**** PROVIDED INFORMATION
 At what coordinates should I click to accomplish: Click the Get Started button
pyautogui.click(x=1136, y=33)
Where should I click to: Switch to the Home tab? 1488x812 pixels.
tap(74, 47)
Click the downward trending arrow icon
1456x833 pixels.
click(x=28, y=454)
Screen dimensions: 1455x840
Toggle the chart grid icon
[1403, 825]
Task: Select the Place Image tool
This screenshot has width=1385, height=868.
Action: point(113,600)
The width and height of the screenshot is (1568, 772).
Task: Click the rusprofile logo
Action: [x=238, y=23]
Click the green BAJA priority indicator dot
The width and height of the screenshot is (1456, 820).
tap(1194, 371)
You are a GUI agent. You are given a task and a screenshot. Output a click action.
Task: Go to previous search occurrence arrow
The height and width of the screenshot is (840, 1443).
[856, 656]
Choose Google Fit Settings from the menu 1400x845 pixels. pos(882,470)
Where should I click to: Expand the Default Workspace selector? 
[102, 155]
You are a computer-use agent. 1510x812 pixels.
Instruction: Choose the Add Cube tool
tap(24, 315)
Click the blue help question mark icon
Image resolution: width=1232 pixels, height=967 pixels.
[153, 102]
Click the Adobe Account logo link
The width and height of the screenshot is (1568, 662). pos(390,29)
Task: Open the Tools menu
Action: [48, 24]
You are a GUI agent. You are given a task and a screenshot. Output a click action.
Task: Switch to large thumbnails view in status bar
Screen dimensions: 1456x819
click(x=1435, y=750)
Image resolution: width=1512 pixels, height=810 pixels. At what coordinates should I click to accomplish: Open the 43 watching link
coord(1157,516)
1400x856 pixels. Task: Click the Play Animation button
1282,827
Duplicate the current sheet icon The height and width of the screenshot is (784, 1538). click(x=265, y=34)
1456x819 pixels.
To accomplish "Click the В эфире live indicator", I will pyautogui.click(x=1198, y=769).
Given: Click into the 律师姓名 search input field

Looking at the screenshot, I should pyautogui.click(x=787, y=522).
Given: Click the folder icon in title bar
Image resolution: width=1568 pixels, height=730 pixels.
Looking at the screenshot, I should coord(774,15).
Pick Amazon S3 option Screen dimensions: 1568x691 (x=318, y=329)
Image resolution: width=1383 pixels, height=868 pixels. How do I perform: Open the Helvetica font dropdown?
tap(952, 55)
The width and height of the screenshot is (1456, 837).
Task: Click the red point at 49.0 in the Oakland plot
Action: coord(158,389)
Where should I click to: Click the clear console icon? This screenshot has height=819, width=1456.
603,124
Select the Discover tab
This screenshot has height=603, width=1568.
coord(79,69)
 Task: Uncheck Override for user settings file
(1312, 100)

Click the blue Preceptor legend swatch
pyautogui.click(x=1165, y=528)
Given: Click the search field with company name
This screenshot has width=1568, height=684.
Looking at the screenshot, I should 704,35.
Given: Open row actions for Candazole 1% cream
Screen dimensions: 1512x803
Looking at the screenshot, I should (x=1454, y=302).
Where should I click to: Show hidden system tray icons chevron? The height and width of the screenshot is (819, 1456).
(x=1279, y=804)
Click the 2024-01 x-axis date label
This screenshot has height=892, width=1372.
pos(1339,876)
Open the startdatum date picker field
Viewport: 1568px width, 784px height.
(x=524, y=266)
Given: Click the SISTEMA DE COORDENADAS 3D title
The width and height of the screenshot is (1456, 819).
********
EXERCISE DETAILS:
From the line with "This screenshot has height=892, width=1372." to the final line of the data above, please reproduce every line exactly and add nothing.

SOLUTION TO THIS PROBLEM:
This screenshot has height=892, width=1372.
pos(1339,876)
Open the startdatum date picker field
Viewport: 1568px width, 784px height.
(x=524, y=266)
Given: Click the SISTEMA DE COORDENADAS 3D title
The width and height of the screenshot is (1456, 819).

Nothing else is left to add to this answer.